== Extracted records

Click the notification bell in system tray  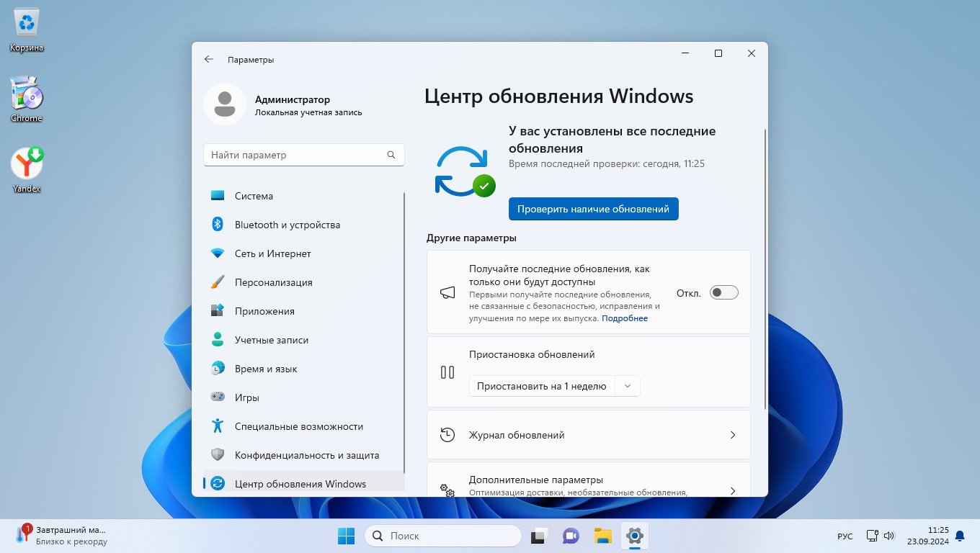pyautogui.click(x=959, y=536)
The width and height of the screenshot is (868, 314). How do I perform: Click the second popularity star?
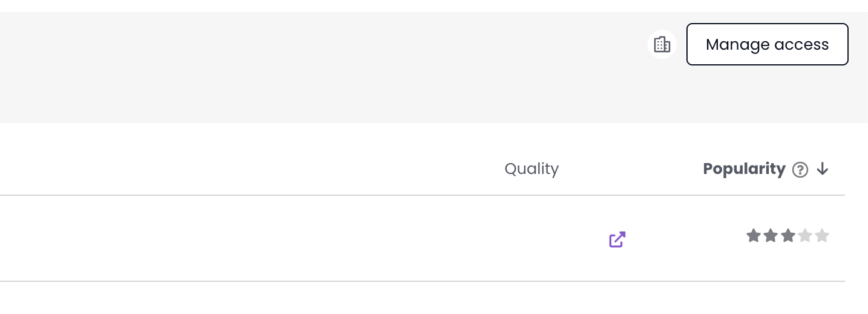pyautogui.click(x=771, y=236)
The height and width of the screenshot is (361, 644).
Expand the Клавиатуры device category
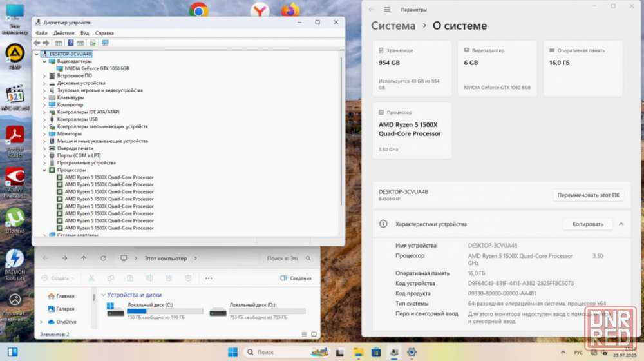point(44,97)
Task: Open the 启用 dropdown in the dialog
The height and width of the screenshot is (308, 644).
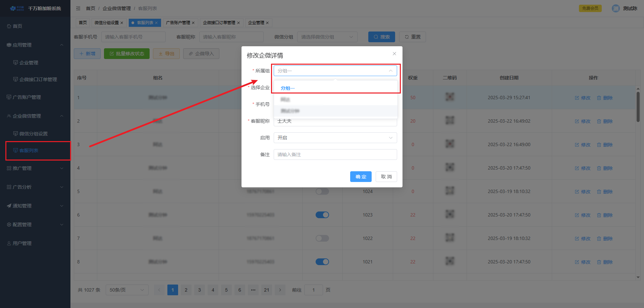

====
== Extracted records

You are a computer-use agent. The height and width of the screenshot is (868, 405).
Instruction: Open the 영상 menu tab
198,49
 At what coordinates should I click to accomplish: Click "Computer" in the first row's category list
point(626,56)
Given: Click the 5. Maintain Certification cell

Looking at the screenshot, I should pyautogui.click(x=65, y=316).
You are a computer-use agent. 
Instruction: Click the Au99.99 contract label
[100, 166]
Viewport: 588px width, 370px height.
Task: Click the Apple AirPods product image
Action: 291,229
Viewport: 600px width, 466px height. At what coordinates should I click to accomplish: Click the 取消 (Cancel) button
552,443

====

**Task goal**
Make an exact copy of the lines above, beginning with the line with "Expand the Клавиатуры device category" and ending with the line with "The height and width of the screenshot is (308, 644).", and keep the pictures out of it.

**The answer**
Expand the Клавиатуры device category
point(44,97)
Task: Open the 启用 dropdown in the dialog
The height and width of the screenshot is (308, 644).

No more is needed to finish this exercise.